“嘶啊,果然有血抽起来就是顺利。”秦黎孟恍若未闻她的哭声,酥麻交合,从尾椎酥到了脊梁骨。
连他自己都没发现嘴边狞笑的可怕,盯着胯间裹着浓浓一层鲜血的巨物,在血肉里抽插起来,发出咕噜咕噜声音,卵蛋拍打在阴唇上也被染湿成了红色,啪啪作响音符在祠堂中回响声音不大不小,但却格外清脆,每一个角落里都听的一清二楚。
在这种禁忌的环境下,他更是抛弃了所有做人的压抑,兽欲迸发冲击,在她身体里进行释放。

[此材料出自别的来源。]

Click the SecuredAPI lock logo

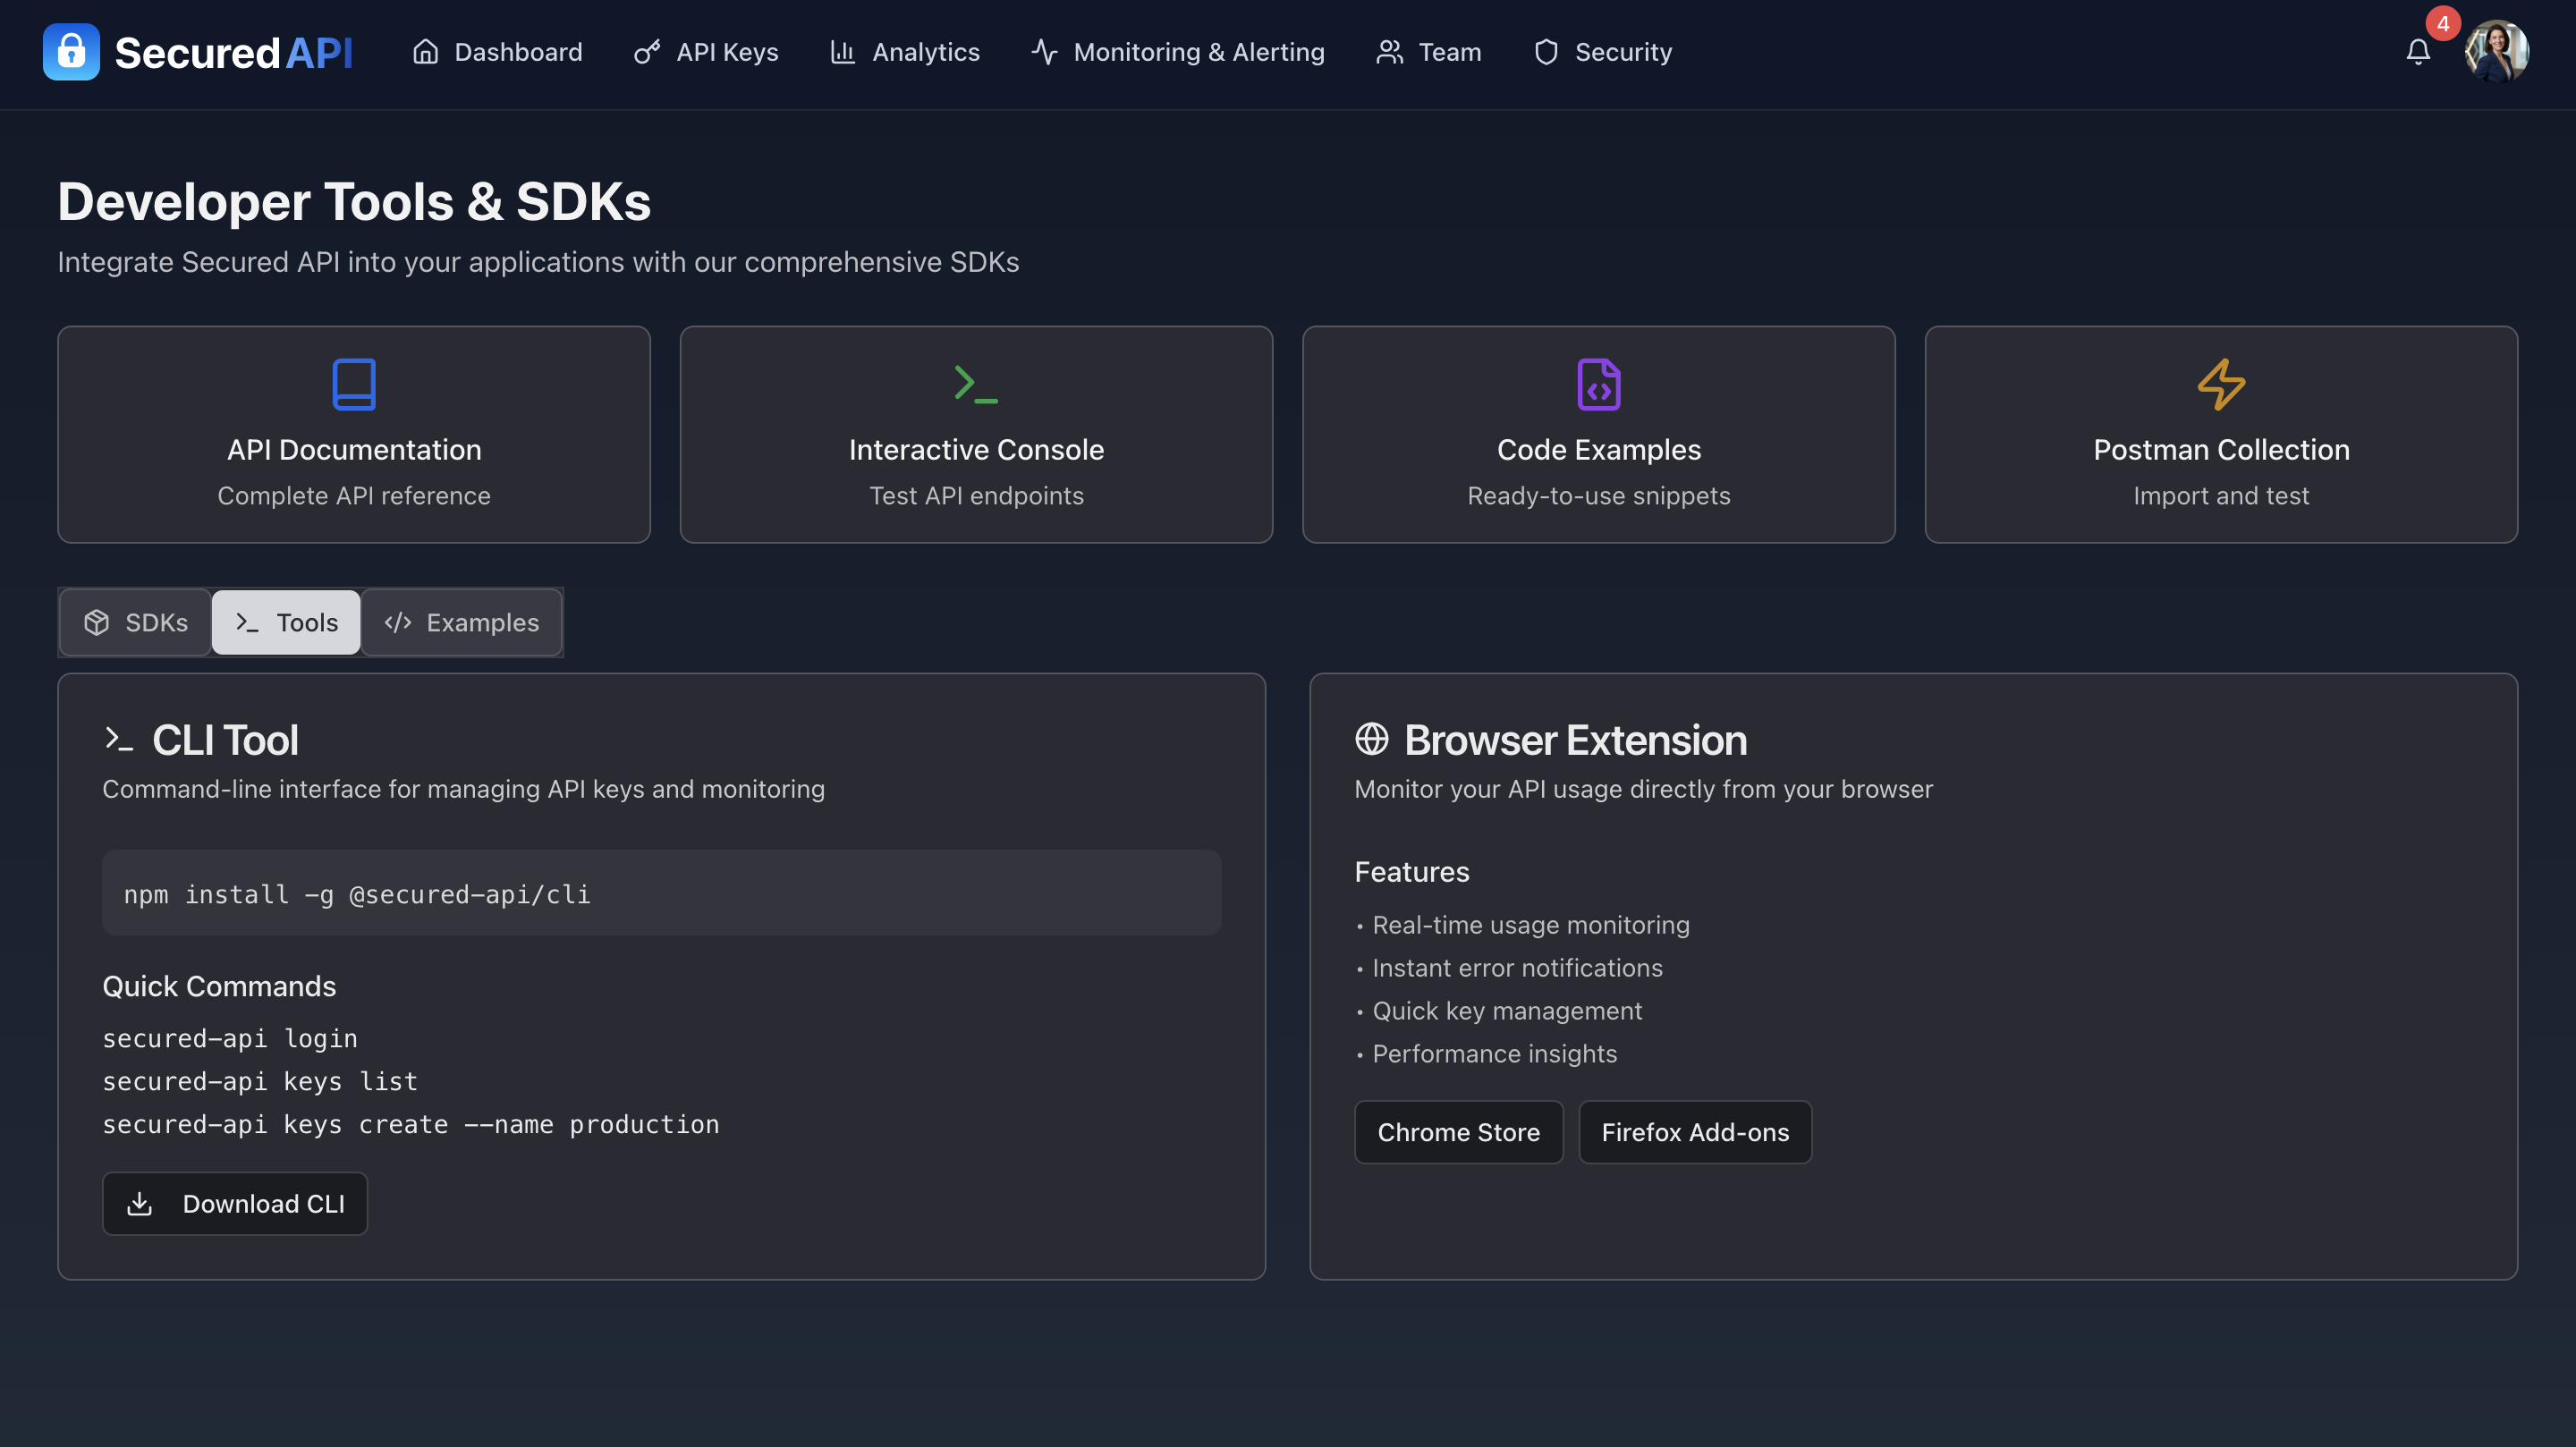click(71, 52)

“嗯,嗯哈,叫!怎么又成哑巴了,给我叫!想被打嘴吗?”
秦白仓皇摇头,可她已经哭哑了声音,用力喊叫能发出来只有哭声。
痛,好痛。
泪水泛滥眼中,她望着祠堂里唯一的一扇窗户,正值早晨的日光投射进来,洒落在暗沉的祠堂正中间,照在她光滑的脚丫边缘。
而昨晚一夜无梦的睡眠,对她来说就像天堂的存在。
她看着窗外那束阳光,已经有了新的希望。
秦黎孟活生生将她操昏了过去,射出来的时候才发现,趴在灵桌前的人,已经没有了声音,把了脖子上的脉搏才悄然松了一口气。
血流的两人腿根全是,弥漫着腥意的味道,但这些却比他平时杀过人的血味,都要好闻。
本想让她今天好好睡上一觉,可在下午醒来后的秦白,便变得不对劲了。哭哭啼啼止不住,他并不喜欢她的哭泣声,除了在被他肏哭的时候。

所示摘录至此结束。